Stored data entries:

======

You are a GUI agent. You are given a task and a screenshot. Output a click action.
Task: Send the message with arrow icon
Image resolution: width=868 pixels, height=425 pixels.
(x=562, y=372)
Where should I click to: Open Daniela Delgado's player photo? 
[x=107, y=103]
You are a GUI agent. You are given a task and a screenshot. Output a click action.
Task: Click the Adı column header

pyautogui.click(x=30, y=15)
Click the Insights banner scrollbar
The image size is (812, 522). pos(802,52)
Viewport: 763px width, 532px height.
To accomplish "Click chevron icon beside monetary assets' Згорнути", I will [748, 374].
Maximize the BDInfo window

======

#### TASK
Your task is to copy every entry above, exactly as written.

#### RESULT FOR THIS EXERCISE
You are a GUI agent. You are given a task and a screenshot. Output a click action.
Task: Send the message with arrow icon
Image resolution: width=868 pixels, height=425 pixels.
(x=562, y=372)
Where should I click to: Open Daniela Delgado's player photo? 
[x=107, y=103]
You are a GUI agent. You are given a task and a screenshot. Output a click action.
Task: Click the Adı column header

pyautogui.click(x=30, y=15)
Click the Insights banner scrollbar
The image size is (812, 522). pos(802,52)
Viewport: 763px width, 532px height.
To accomplish "Click chevron icon beside monetary assets' Згорнути", I will [748, 374].
Maximize the BDInfo window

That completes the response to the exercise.